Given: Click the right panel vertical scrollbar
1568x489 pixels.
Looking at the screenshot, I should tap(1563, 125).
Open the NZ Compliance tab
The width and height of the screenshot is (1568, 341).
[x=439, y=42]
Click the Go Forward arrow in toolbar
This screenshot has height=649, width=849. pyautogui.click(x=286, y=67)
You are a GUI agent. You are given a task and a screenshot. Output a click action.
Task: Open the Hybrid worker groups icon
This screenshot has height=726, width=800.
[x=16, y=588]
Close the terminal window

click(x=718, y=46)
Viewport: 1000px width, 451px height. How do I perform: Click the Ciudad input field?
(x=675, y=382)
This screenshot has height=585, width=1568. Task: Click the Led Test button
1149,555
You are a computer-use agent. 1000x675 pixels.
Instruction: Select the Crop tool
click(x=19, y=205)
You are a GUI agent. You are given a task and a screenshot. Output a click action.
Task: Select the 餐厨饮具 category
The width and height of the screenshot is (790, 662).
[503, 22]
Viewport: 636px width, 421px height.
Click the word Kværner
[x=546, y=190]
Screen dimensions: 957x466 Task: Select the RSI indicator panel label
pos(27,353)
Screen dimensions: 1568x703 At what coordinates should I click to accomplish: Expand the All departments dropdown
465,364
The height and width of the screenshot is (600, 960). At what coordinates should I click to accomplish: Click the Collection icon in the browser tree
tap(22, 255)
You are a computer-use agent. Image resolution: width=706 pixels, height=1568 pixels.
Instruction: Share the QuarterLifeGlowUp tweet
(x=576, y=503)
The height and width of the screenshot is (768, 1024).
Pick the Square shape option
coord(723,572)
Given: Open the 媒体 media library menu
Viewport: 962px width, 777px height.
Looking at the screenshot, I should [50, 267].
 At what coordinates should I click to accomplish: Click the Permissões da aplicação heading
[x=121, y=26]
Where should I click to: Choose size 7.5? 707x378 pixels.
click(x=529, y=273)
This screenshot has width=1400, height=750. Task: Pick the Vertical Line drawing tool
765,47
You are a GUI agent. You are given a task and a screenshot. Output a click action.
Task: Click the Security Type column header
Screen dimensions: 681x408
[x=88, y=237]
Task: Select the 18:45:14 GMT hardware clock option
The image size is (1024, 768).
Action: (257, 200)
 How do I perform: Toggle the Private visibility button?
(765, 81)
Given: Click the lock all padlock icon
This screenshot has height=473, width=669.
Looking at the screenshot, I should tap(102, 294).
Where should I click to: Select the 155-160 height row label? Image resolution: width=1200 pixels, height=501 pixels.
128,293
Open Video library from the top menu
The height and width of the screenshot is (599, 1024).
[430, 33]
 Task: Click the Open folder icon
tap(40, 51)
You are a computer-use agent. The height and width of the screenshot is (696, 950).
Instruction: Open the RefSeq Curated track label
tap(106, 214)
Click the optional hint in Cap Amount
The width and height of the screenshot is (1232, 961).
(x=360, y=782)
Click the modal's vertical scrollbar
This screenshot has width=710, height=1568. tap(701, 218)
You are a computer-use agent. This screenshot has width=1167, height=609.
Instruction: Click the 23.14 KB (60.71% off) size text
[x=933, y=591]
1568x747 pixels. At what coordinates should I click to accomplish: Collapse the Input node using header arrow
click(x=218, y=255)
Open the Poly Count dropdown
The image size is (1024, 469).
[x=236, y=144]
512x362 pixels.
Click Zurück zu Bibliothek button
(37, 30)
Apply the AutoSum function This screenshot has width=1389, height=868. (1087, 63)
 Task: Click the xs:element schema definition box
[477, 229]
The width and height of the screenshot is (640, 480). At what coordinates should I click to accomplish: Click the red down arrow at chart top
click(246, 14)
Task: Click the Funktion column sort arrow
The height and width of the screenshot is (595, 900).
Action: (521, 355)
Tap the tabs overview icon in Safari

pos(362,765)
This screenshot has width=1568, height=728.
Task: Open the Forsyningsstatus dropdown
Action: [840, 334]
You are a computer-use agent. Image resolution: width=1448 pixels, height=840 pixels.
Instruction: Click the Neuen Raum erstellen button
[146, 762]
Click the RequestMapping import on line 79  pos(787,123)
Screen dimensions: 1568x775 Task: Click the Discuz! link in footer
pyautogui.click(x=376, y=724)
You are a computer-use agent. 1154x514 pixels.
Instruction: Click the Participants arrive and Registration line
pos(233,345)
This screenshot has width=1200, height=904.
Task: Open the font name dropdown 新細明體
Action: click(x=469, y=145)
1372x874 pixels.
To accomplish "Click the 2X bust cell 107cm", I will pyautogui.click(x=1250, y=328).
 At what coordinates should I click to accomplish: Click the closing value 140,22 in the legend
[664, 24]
· · · ·
### Assignment:
In the listing above, find the line with "Viewport: 962px width, 777px height." and the line with "Task: Select the 18:45:14"; set down exactly those two lines and every line between them, nothing more.

### Answer box:
Viewport: 962px width, 777px height.
Looking at the screenshot, I should [50, 267].
 At what coordinates should I click to accomplish: Click the Permissões da aplicação heading
[x=121, y=26]
Where should I click to: Choose size 7.5? 707x378 pixels.
click(x=529, y=273)
This screenshot has width=1400, height=750. Task: Pick the Vertical Line drawing tool
765,47
You are a GUI agent. You are given a task and a screenshot. Output a click action.
Task: Click the Security Type column header
Screen dimensions: 681x408
[x=88, y=237]
Task: Select the 18:45:14 GMT hardware clock option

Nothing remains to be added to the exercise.